Royal Bank of Scotland, already one of the banks worst-hit by the credit crunch, said yesterday that investors should expect more pain as it gave a gloomy outlook for the rest of the year, which could see it make its first loss.
The bank, which is raising £20bn with help from the Government to shore up its finances, said it wrote down more debt in the third quarter.
It will also conduct a review of operations that could lead to the sale or scaling back of "capital-intensive" businesses like its riskier wholesale banking operations to raise cash and focus on steadier activities.
RBS said operating profit fell 8 per cent in the third quarter. It also wrote down another £206m from credit market exposure, or £1.4bn including the £1.2bn it reclassified on to its balance sheet, adding to the £5.9bn it wrote down in the first half of the year.
Looking at the rest of 2008, the company sees little improvement.
"The group expects the economic slowdown, continuing dislocation in financial markets and measures to reduce risk on our balance sheet will adversely affect fourth-quarter and full-year results," it said. It also expects a rise in bad consumer loans and admitted it could post its first annual loss.
RBS has suffered hard from the credit crunch despite its large size because its balance sheet was already stretched by last year's victory over arch-rival Barclays in the multibillion-pound fight for the Dutch bank ABN Amro. That victory has come back to haunt RBS, as Barclays has been able to avoid taking the bailout offered to banks.
RBS accepted a package under which the Government will take £5bn in preference shares and underwrite another £15bn in ordinary shares offered to investors.
As well as the £20bn capital raising, under which the Government will get a majority stake in the bank if RBS shareholders fail to take up enough of the stock, the Edinburgh-based company is trying to raise cash by selling its insurance unit, which includes Churchill and Direct Line. That sale process, initiated six months ago, has been going anything but smoothly, with the weak dollar over most of the period making it difficult for US bidders to pay a full price and potential suitors such as Zurich Financial pulling out.
The US insurer Allstate, which is bidding for the whole business, is understood to be fighting it out with a joint bid by the buyout firm CVC and the insurer Swiss Re for a 51 per cent stake in the unit. RBS and CVC declined to comment on the matter.
RBS's chief-executive designate, Stephen Hester, said that several bidders remain in due diligence to buy all or part of the unit, but that "no deal has yet been reached".
The company plans to cut costs and will examine all its businesses to decide which to keep. Mr Hester said, however, that only the insurance unit is "currently" for sale.

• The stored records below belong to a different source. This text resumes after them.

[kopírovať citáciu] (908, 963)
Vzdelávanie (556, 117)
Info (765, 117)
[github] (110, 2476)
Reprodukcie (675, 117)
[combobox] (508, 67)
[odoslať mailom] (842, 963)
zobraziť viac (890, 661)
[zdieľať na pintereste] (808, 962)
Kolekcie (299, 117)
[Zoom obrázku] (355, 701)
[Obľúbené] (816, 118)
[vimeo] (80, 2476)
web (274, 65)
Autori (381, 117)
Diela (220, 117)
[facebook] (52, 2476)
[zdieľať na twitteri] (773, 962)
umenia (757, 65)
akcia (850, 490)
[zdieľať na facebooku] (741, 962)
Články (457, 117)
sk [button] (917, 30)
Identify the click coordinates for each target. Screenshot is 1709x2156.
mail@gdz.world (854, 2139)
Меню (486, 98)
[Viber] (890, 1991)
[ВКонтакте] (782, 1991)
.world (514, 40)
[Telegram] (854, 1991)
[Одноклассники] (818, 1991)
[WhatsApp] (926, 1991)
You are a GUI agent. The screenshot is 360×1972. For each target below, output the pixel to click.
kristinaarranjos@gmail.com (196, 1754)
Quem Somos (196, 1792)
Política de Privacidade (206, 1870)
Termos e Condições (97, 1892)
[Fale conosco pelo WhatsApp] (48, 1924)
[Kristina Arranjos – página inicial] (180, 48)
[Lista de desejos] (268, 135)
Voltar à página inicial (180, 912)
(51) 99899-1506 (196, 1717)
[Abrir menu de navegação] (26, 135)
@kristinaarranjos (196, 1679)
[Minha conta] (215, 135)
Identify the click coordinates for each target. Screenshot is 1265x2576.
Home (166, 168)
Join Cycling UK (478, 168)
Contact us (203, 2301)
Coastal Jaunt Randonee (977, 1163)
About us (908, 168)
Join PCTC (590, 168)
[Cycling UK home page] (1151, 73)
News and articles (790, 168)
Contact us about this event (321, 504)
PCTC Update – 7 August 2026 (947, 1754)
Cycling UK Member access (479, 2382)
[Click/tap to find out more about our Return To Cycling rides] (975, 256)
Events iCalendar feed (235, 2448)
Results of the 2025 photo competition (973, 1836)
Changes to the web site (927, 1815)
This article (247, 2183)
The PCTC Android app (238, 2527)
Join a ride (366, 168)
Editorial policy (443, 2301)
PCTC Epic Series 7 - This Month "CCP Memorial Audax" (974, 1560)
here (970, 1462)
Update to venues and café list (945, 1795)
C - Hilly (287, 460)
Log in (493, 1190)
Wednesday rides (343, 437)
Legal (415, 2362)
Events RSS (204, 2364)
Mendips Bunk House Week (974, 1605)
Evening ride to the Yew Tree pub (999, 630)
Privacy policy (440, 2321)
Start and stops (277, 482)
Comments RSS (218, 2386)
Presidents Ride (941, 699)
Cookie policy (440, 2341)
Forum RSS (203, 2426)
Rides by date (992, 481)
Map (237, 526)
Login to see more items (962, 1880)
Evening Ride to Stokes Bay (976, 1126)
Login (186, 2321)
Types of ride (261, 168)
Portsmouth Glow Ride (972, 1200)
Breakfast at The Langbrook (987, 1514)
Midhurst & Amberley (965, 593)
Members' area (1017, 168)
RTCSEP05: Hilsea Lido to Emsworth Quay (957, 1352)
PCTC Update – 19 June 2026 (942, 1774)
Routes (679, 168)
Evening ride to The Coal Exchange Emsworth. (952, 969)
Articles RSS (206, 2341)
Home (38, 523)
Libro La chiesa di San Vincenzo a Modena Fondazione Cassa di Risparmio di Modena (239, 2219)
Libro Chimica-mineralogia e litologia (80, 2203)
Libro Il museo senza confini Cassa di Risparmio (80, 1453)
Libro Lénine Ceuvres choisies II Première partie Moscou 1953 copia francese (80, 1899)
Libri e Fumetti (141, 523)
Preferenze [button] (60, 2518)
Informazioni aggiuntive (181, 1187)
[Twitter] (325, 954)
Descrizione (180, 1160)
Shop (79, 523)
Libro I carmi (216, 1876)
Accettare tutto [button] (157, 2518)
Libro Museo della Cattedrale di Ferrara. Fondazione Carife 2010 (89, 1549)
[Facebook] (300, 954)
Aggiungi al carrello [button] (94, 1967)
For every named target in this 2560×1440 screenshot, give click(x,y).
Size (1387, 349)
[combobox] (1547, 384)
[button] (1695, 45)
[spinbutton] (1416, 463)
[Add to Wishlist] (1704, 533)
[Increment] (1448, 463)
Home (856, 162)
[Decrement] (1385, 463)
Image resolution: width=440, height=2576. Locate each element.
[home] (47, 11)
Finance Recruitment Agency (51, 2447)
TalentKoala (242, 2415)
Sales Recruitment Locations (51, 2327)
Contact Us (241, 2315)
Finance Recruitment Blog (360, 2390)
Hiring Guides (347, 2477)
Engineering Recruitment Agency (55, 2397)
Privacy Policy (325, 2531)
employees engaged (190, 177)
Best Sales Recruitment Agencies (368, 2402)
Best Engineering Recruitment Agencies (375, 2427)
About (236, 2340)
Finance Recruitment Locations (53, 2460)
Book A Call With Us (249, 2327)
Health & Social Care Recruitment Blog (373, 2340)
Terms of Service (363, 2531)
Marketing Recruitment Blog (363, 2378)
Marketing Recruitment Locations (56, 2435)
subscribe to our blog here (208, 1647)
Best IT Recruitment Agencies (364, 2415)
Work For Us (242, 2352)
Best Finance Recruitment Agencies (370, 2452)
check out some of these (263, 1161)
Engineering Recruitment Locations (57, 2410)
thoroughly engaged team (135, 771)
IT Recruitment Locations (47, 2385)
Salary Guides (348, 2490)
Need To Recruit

RBS will initially use the business consultancy McKinsey – rather than investment banks – for the review, which could see it sell or scale down parts of its business. Mr Hester did not comment on which specific parts of the business were likely to be cut or sold. RBS expects the review to be done by June, and will provide a progress update with its full-year results in February.
Mr Hester is taking over from Sir Fred Goodwin, who announced his resignation last month along with the planned departure of chairman Sir Tom McKillop in April, as part of the UK bailout.